Task >>
Please go through the records below and return every line holding the word "grid".

Provided information >>
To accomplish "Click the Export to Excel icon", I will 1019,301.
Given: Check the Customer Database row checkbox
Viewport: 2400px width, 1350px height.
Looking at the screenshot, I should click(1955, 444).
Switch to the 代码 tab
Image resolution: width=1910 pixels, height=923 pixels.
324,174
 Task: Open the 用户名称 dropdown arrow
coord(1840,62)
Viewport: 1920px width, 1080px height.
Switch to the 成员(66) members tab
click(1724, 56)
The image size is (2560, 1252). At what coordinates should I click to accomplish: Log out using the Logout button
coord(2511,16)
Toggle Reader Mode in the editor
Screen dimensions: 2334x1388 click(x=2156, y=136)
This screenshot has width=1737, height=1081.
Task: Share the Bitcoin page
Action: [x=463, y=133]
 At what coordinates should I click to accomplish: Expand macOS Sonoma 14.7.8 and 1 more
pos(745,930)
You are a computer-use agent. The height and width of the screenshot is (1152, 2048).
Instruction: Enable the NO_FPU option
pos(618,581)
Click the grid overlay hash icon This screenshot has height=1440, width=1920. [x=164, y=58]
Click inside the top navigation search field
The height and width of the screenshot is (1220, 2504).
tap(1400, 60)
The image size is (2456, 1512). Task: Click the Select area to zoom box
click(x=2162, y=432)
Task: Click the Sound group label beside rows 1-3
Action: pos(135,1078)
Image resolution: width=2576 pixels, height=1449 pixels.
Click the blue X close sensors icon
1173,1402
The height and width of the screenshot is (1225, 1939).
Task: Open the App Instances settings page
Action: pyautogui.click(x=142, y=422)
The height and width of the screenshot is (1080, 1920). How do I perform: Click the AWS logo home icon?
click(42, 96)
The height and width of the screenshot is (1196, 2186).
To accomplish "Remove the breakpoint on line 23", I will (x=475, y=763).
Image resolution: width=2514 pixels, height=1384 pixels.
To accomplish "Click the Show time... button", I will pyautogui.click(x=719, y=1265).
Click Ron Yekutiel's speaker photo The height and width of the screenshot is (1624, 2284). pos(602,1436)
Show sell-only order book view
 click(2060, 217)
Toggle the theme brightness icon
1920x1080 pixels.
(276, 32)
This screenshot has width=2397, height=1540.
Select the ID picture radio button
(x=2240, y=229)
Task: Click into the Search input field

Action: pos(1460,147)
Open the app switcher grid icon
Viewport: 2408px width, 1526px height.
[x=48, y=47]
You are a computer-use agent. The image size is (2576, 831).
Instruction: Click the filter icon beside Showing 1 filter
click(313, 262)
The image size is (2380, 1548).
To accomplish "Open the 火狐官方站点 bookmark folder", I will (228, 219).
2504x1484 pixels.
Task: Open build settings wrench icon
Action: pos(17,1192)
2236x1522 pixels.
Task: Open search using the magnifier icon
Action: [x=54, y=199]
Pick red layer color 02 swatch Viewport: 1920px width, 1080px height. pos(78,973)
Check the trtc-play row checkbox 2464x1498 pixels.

Response to this task >>
Click the grid overlay hash icon This screenshot has height=1440, width=1920. [x=164, y=58]
Open the app switcher grid icon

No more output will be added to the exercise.